A carta de demissão foi apresentada dez dias depois que o presidente Fujimori anunciou em mensagem ao país a decisão de convocar eleições gerais o mais breve possível. O presidente anunciou também que não participará como candidato.
Montes de Oca assumiu as funções dia 17 de novembro do ano passado e, de acordo com as normas do órgão eleitoral, deveria permanecer no cargo até o ano 2002. O JNE é um órgão que, segundo os partidos de oposição, era controlado pelo ex-assessor Vladimiro Montesinos.
Nas últimas eleições, nas quais Fujimori foi reeleito para um terceiro mandato consecutivo de cinco anos, o tribunal eleitoral recebeu duras críticas da oposição por irregularidades.
Na gaveta A procuradora de Lima, Nina Rodríguez, arquivou a investigação por corrupção de funcionário público contra o ex-chefe do Serviço de Inteligência Nacional (SIN), Vladimiro Montesinos, que aparece numa gravação de vídeo subornando um deputado, conforme anunciou ontem o porta-voz do Ministério Público, Juan Carlos Vicente. O caso ainda será revisado pelo titular do órgão, Arquimedes Pezantes, que deverá ratificar ou revogar a decisão, dentro de algumas horas ou dias. Vicente não deu mais detalhes.

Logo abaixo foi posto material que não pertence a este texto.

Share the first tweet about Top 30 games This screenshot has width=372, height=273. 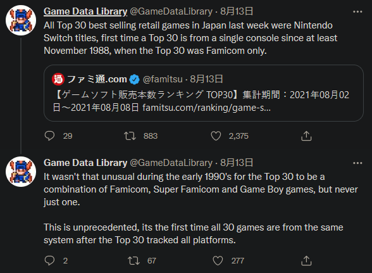[306, 136]
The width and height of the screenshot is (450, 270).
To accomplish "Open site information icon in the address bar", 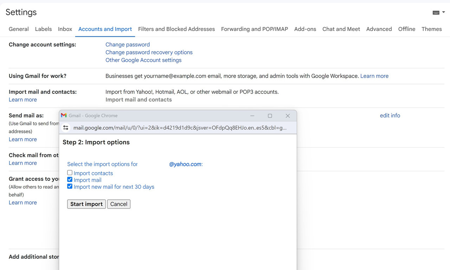I will [x=66, y=127].
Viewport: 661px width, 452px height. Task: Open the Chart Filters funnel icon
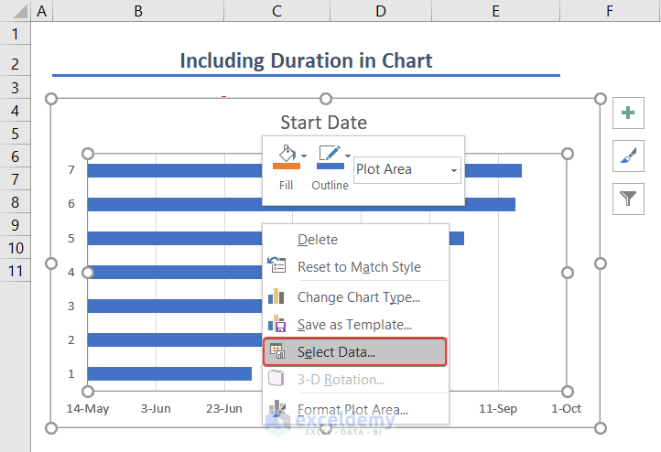pyautogui.click(x=628, y=198)
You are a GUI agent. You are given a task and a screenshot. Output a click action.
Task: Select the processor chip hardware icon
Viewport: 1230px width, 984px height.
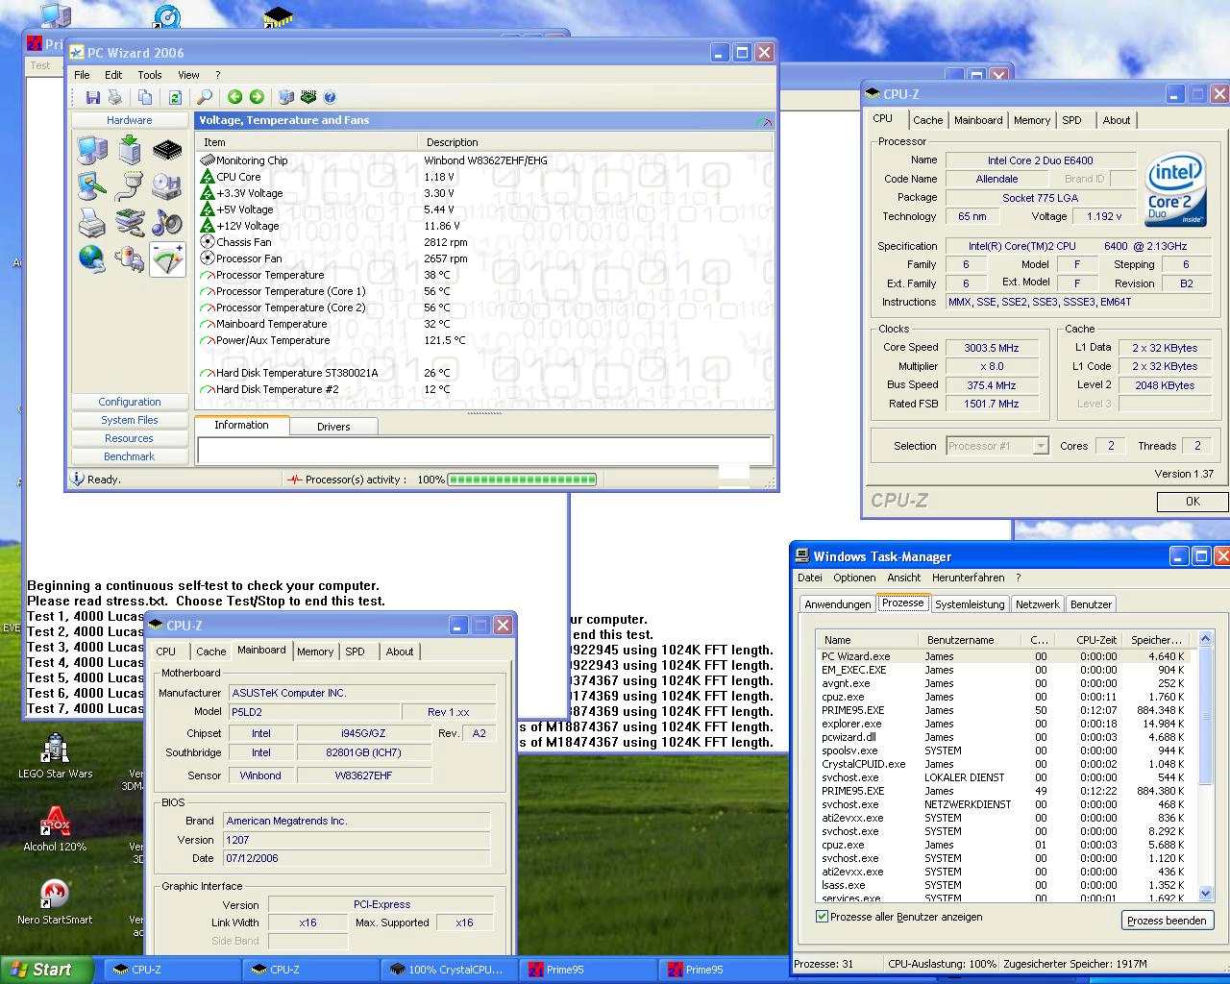click(167, 150)
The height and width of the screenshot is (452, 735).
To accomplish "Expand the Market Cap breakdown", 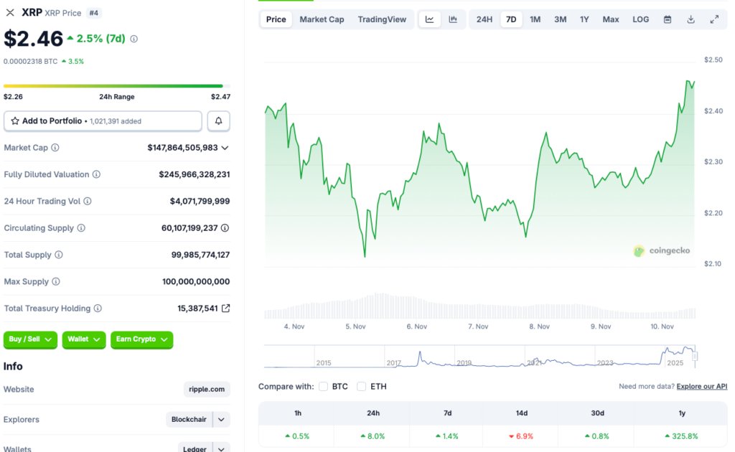I will point(227,148).
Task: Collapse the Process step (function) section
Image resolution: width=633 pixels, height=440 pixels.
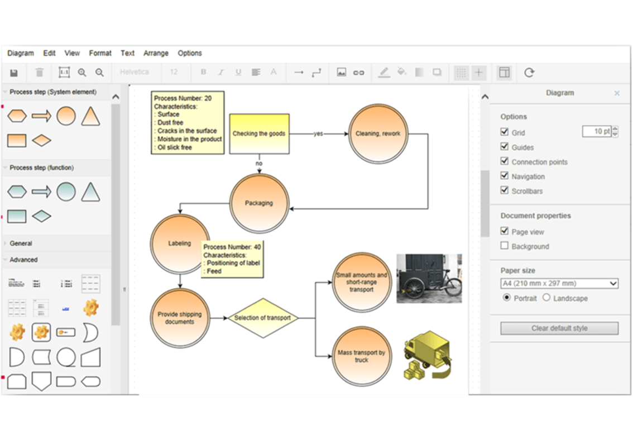Action: (x=41, y=168)
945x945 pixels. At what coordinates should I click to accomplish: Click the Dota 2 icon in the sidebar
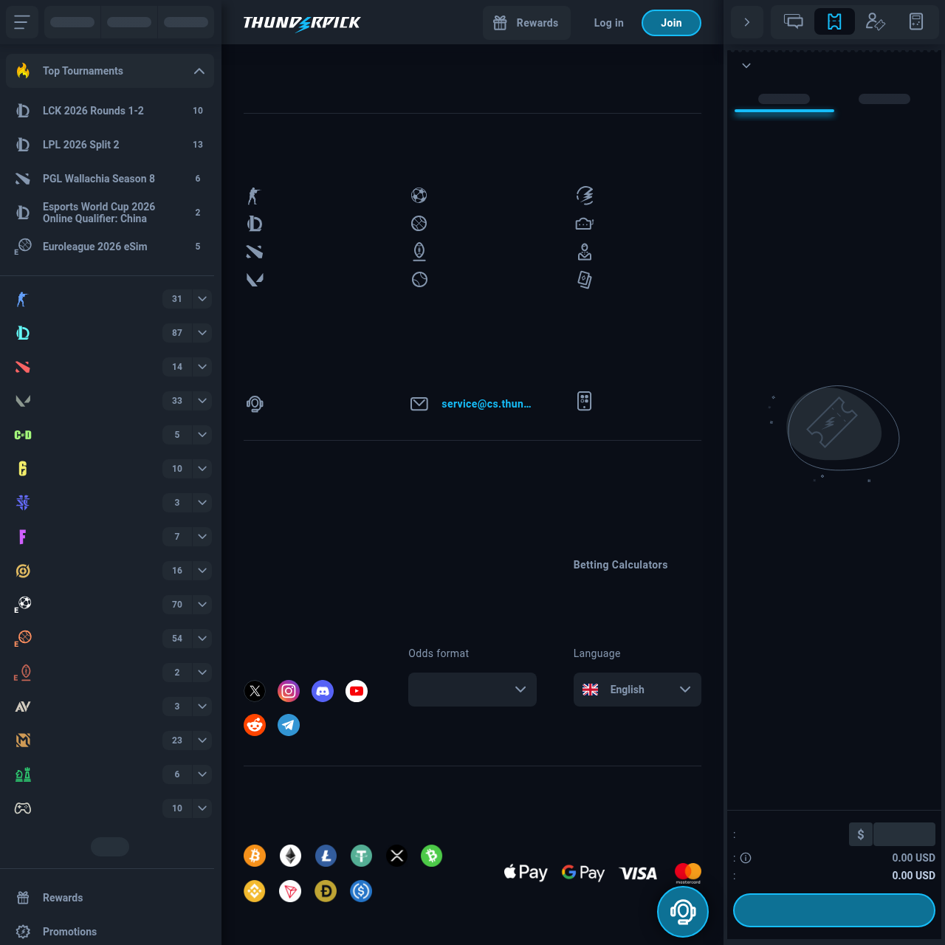click(x=22, y=367)
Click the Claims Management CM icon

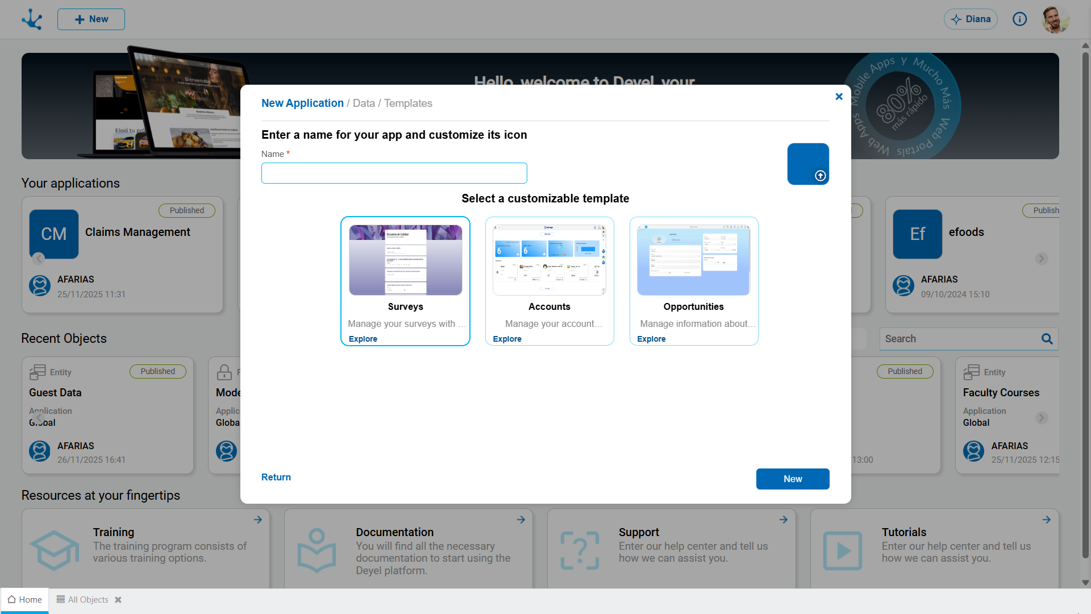coord(54,234)
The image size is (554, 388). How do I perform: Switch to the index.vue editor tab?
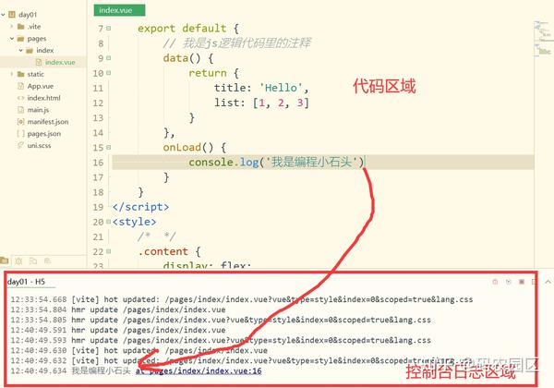pyautogui.click(x=119, y=10)
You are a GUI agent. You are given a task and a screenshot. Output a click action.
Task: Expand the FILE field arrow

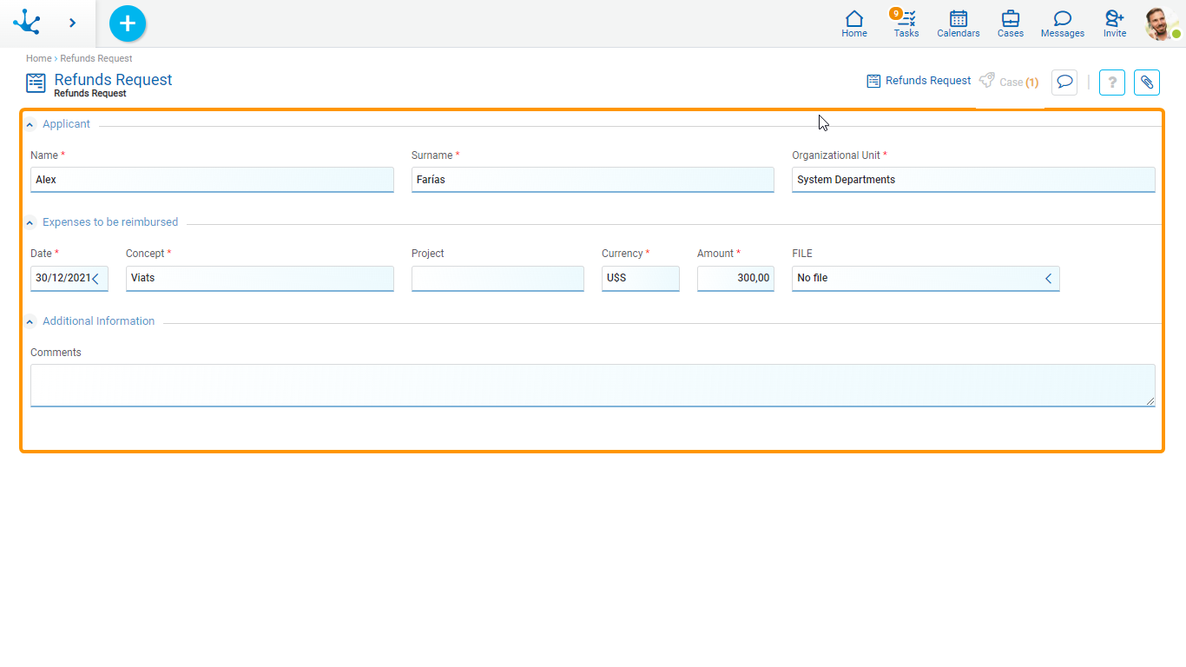1048,279
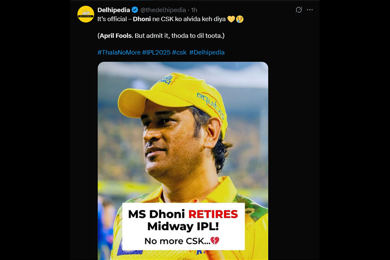Open the #ThalaNoMore hashtag
Viewport: 390px width, 260px height.
pos(119,52)
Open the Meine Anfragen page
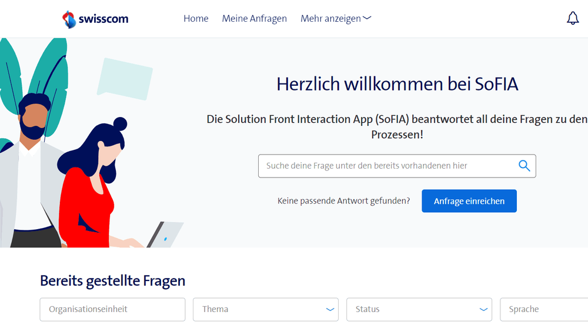The image size is (588, 335). 254,19
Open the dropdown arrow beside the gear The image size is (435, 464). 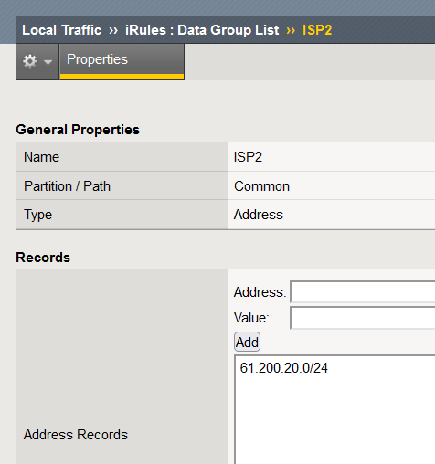[48, 62]
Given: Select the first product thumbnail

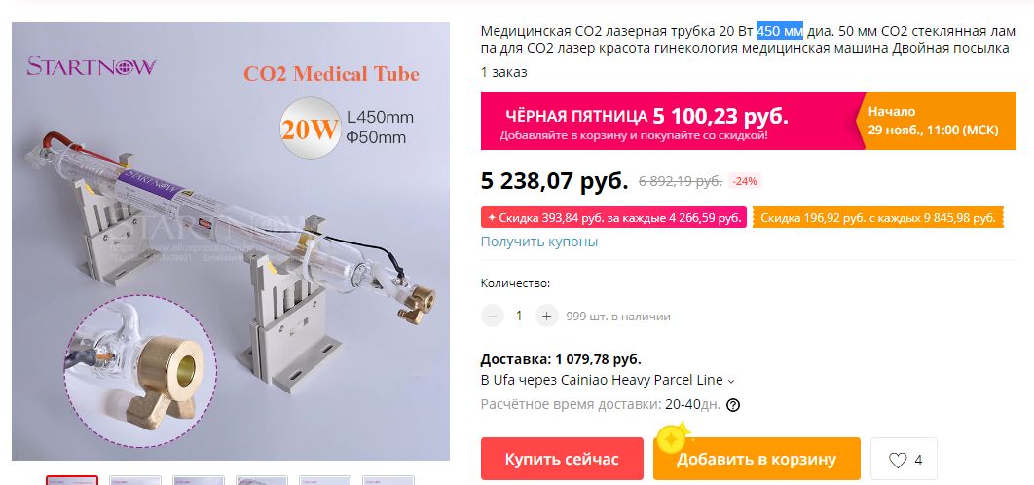Looking at the screenshot, I should (72, 480).
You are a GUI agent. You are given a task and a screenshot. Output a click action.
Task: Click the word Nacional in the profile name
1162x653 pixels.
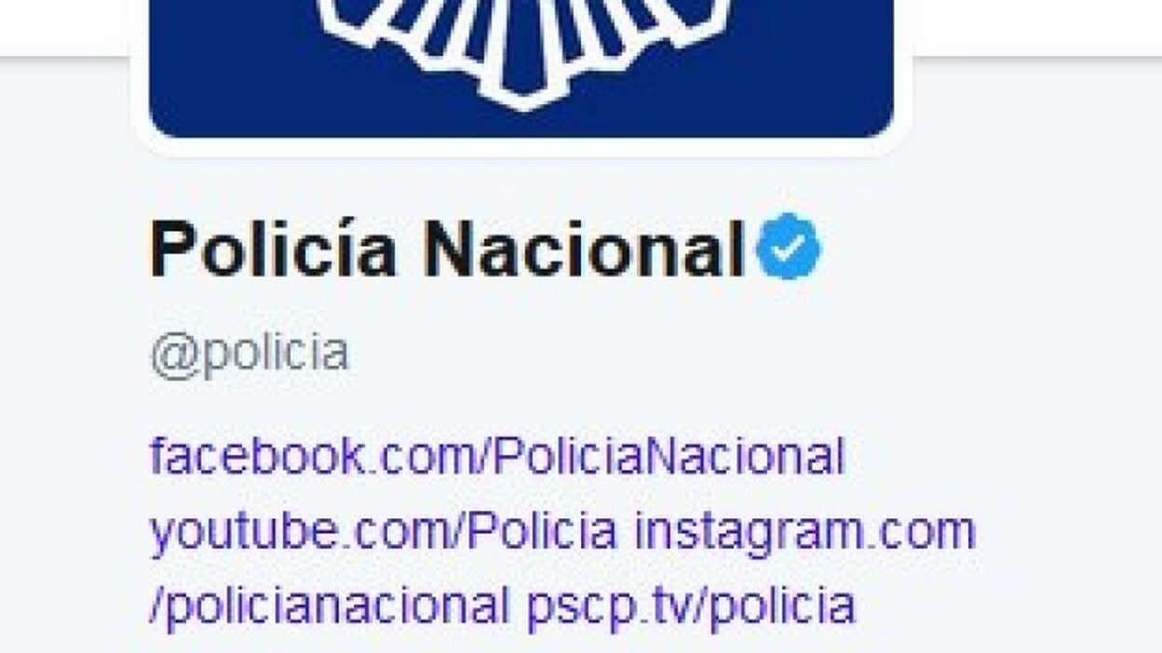tap(585, 249)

Entretanto, o diário oposicionista Liberación, que antecipara a informação em sua edição de ontem, salientou que a procuradora-geral do país, Blanca Nélida Colán, é amiga de Montesinos e instruiu Nina a não levar o assunto adiante. Segundo o jornal, Nina concluiu que, quando se produziram os fatos, o parlamentar ainda não havia assumido seu cargo, por isso não poderia ser classificado como funcionário público.
A fita em que Montesinos é visto dando US$ 15 mil ao deputado Alberto Kouri para que passasse às fileiras do governo foi divulgada pela oposição no dia 14, desencadeando protestos em todo o país . Dois dias depois, o presidente Alberto Fujimori anunciou a antecipação de eleições presidenciais, das quais não participará. Montesinos refugiou-se no domingo no Panamá, como parte de um acordo mediado pelos EUA e vários países latino-americanos para evitar um golpe de Estado no Peru. Analistas locais asseguram que, se não fosse permitida a saída dele, os militares tomariam o poder.